Wambatu Mojo – in other words, spicy eggplant pickle – does indeed have a whole load of mojo. It’s one of the most classic Sri Lankan side dishes, and swaggers on to any table, small but perfectly formed.  A bit like a caramelized pickle, it has layers of different flavours and spices, giving curries and other dishes an extra kick, as if they needed any more boot. 


Parippu is one of Sri Lanka’s most basic but delicious dishes. It’s a dhal curry where lentils are mixed with spices and coconut milk. The flavour and colour of the dahl is never quite the same from one place to the next, and the appearance can change by using different ingredients – no matter how it’s cooked. Each rendition is an expression of the day’s mood and the chef’s ever present personality, and that makes it an irreplaceable staple of the country.

Dal curry | © Charles Haynes/WikiCommons


Showcasing Sri Lanka’s diverse cuisine is Lamprais. The dish is influenced by the Dutch Burgher, a small Eurasian ethnic group in the country.  Loosely translated as a packet of lump rice, this complexed dish is an amalgam of different components wrapped in a banana leave.
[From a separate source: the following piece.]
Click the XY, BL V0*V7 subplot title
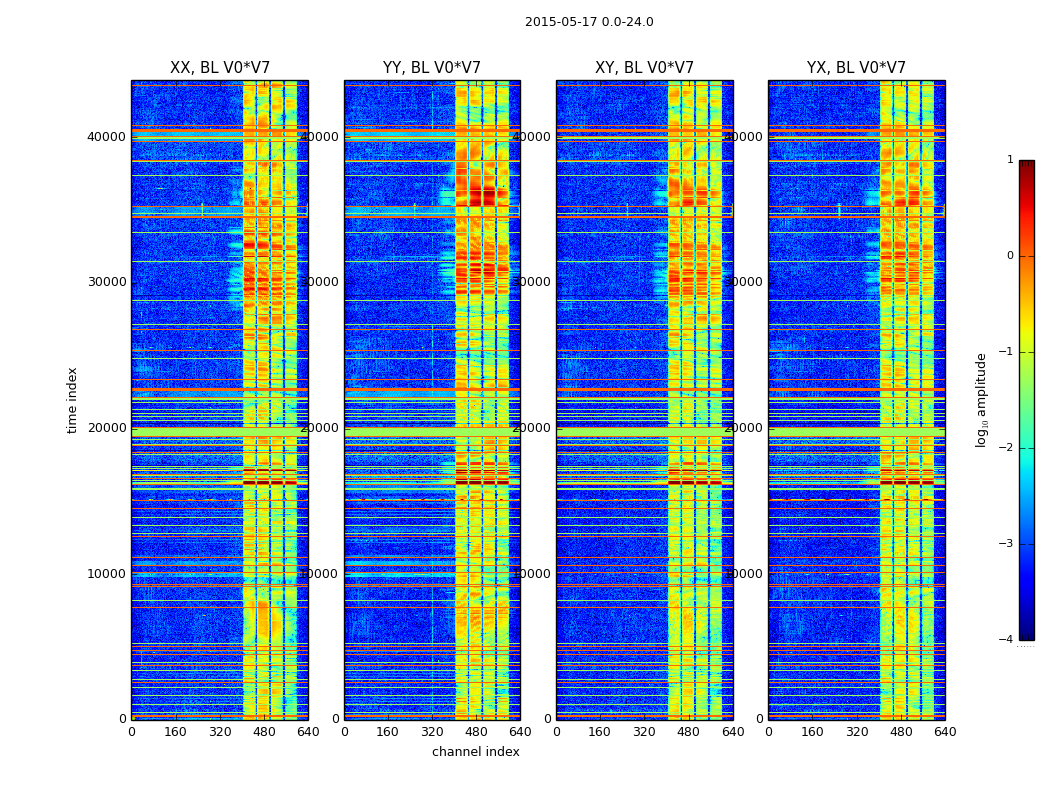The width and height of the screenshot is (1050, 800). pos(644,68)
Some of the fillings you’ll find are yellow rice, cutlets, curry, fried plantains, deep fried golden egg, sambol, wambatu mojo; loads, really. The result? A fragrant delicacy that’s spicy, salty and sweet – all at the same time. When you open up the parcel, the suggetive aromas cause things to get a little pavlov. The idea is to mix all the ingredients so you get all the different flavours with each bite, creating a complex, stimulating eat. 


Polos is the Sri Lankan name for baby jackfruit and ambul means sour; the linguistic procreation resulting in a jackfruit curry heavy on citrus and zing. Cooked for around two hours on a low heat, the meaty and tender jackfruit takes on the spices of the dish but retains its unique texture and ripe taste. An absolute must for vegetarians and carnivores alike.

Sri Lankan feast | © Patty Ho / Flickr


Like the crème caramel of France, this is Sri Lanka’s classic custard dessert. A rich and creamy coconut custard with a hint of warming spices including nutmeg, cardamom and cloves, it’s insanely good. The sweet is steamed and glazed in palm sugar and often topped with cashew nuts for some texture and crunch. Watalappan is particularly loved by Sri Lanka’s Muslim community who typically serve it at weddings, festivals and feasts. It’s a pudding very much deserving of this pedestal.

Pssssst. Hey you, sweet tooth! If desert is your thing, then don’t leave the island without trying Pani Pol – sweet coconut pancakes.


Wood apple juice is everywhere in Sri Lanka – you just need to use your nose to find it. Like the durian fruit so notorious (and beloved) in South East Asia, it has a pungent aroma that is unmissable. The fruit itself has a tough shell with a brownish pulp on the inside and small white seeds. Sri Lankan’s love to mix it with coconut milk to create a wood apple smoothie.